— TASK BRIEF —
An unchanged copy of each entry below is needed; keep the pictures out of it.

Start of SUPPLIED ENTRIES

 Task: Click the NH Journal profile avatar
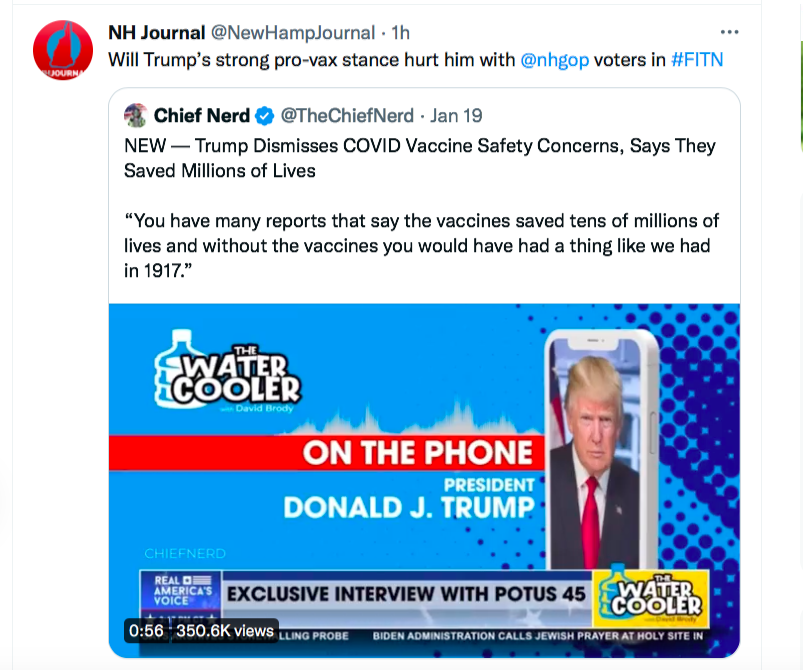coord(64,50)
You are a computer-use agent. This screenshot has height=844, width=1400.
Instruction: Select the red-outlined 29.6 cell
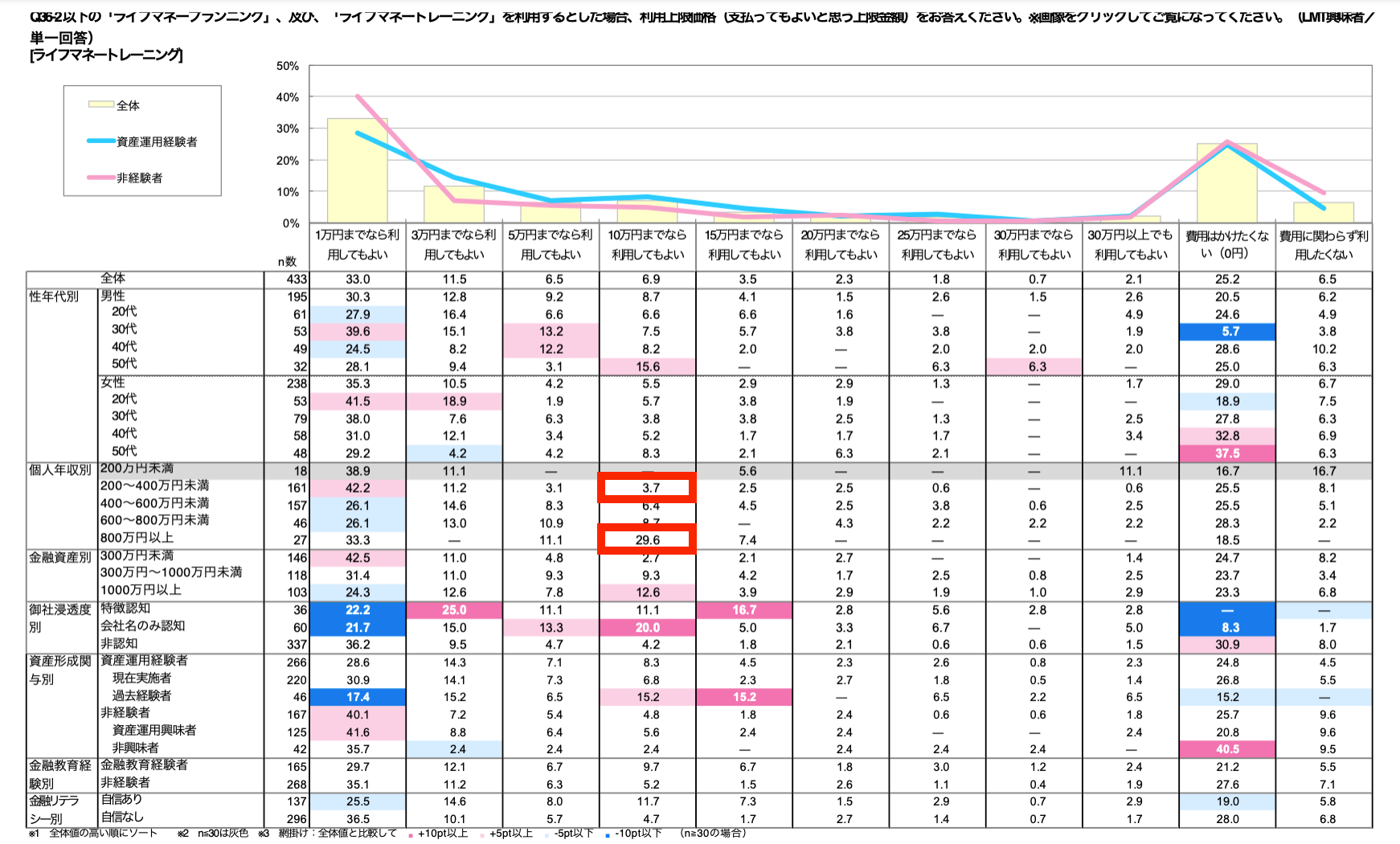(x=647, y=539)
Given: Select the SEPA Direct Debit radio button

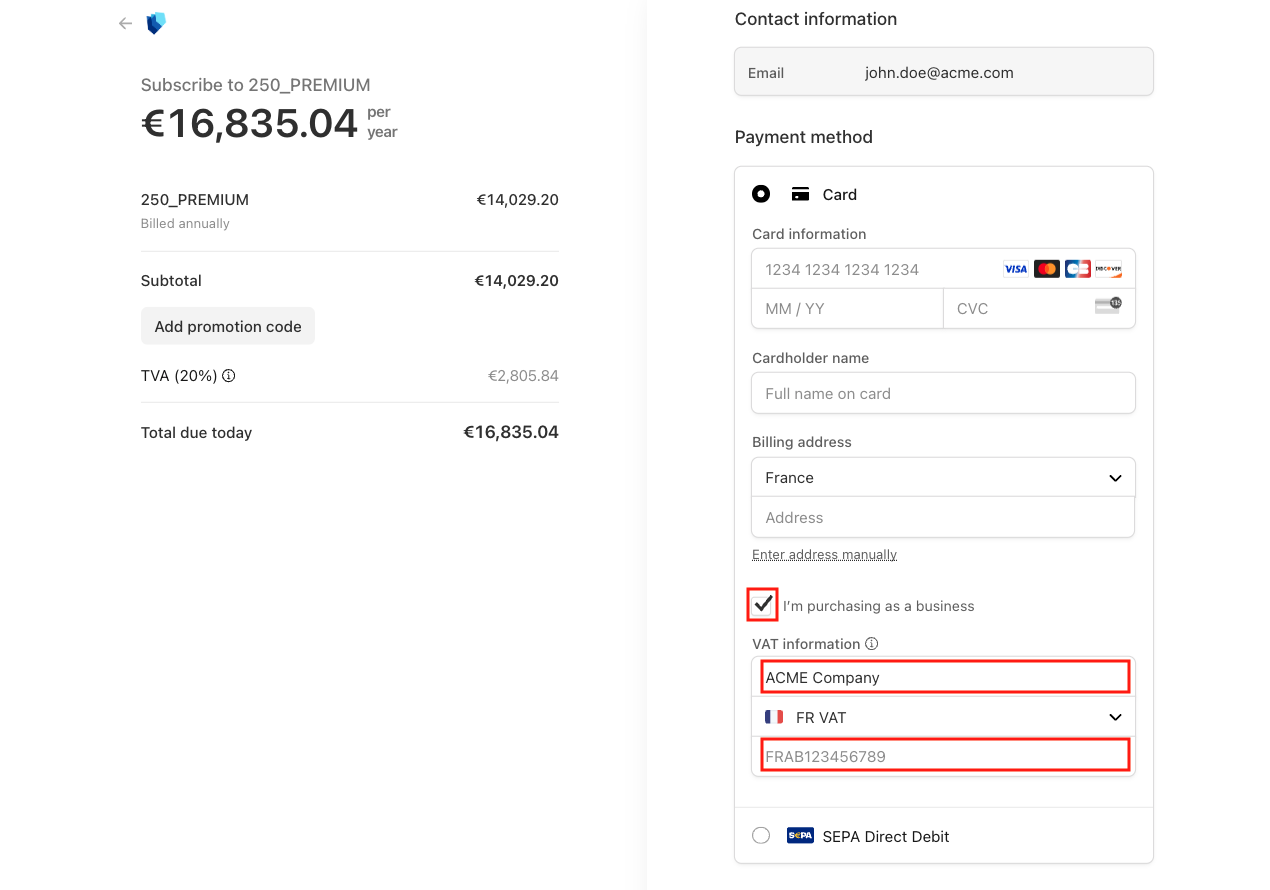Looking at the screenshot, I should pos(761,836).
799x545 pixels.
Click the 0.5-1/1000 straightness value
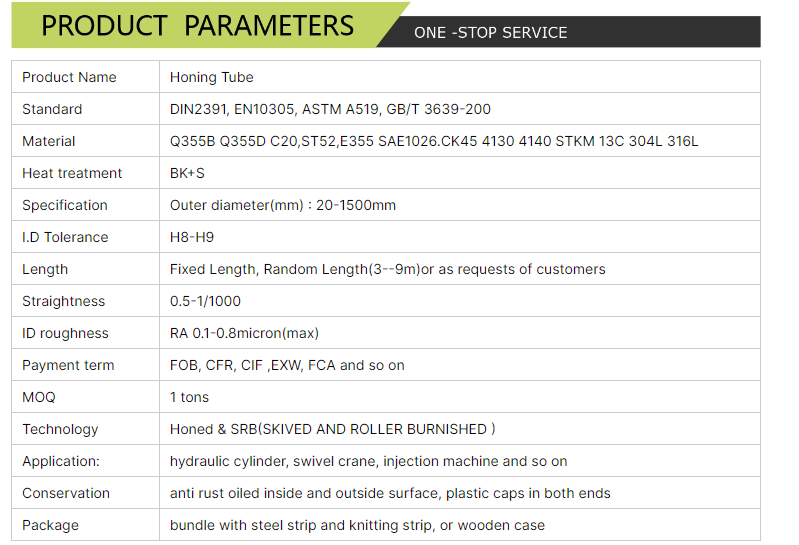(205, 301)
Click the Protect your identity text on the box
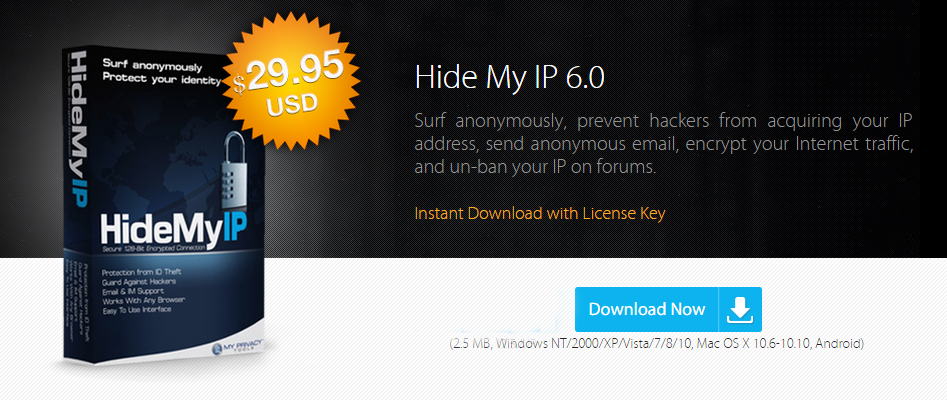947x401 pixels. [161, 78]
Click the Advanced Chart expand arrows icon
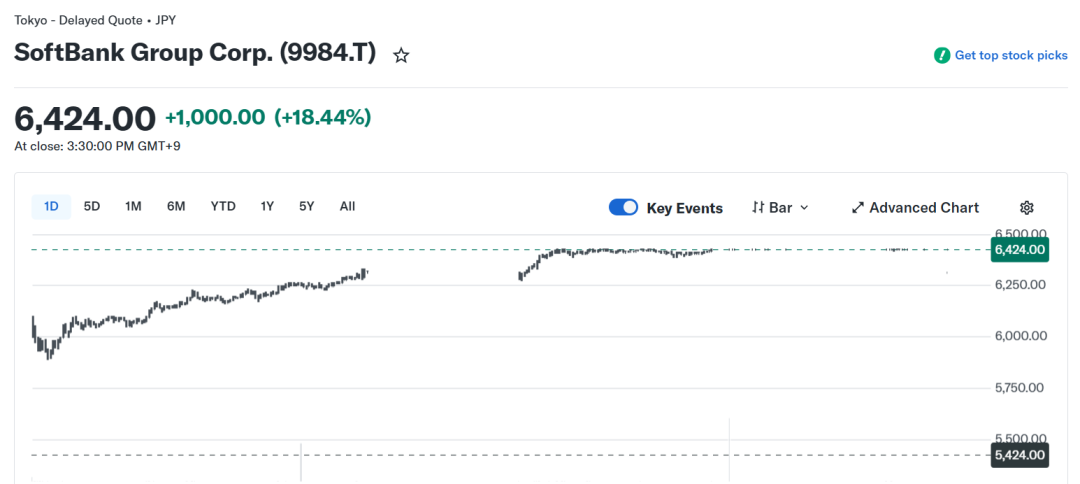This screenshot has height=484, width=1080. (x=858, y=207)
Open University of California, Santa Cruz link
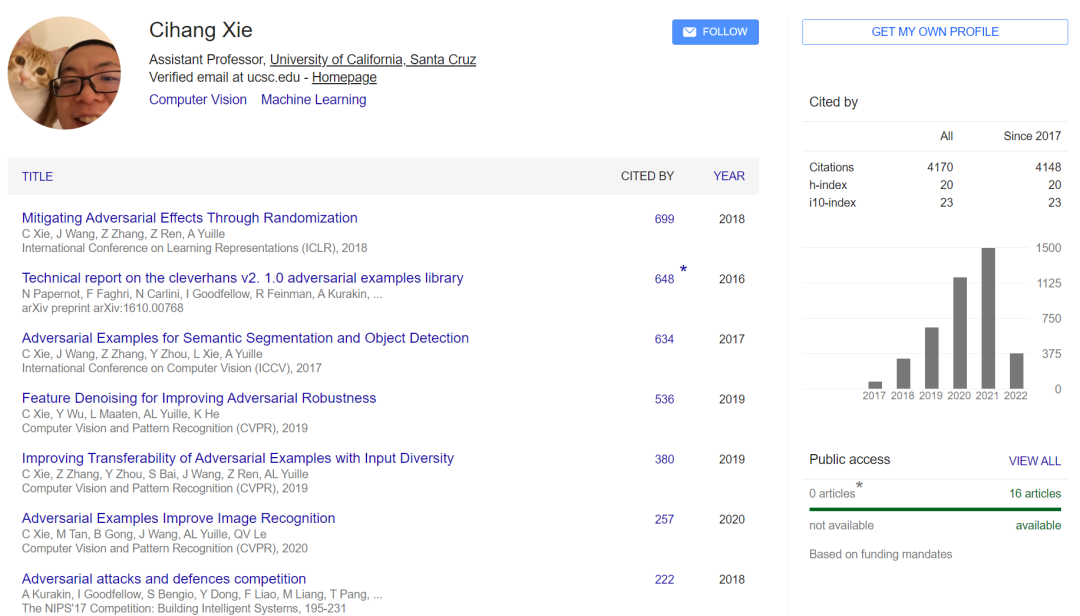The height and width of the screenshot is (616, 1080). coord(373,60)
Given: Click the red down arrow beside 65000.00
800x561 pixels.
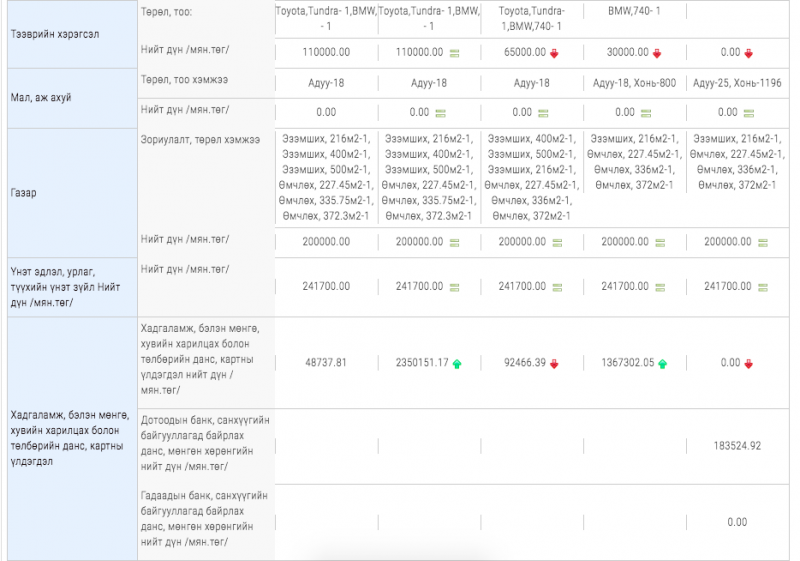Looking at the screenshot, I should point(554,53).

End of SUPPLIED ENTRIES

— SOLUTION FOR THIS TASK —
 Task: Click the NH Journal profile avatar
coord(64,50)
You are a computer-use agent. This screenshot has height=844, width=1400.
Instruction: Select the red-outlined 29.6 cell
(x=647, y=539)
Given: Select the SEPA Direct Debit radio button

Looking at the screenshot, I should pos(761,836).
799x545 pixels.
Click the 0.5-1/1000 straightness value
(205, 301)
Click the Protect your identity text on the box
947x401 pixels. [161, 78]
Click the Advanced Chart expand arrows icon
This screenshot has height=484, width=1080. (x=858, y=207)
Open University of California, Santa Cruz link
The height and width of the screenshot is (616, 1080). coord(373,60)
Given: Click the red down arrow beside 65000.00
800x561 pixels.
Looking at the screenshot, I should point(554,53).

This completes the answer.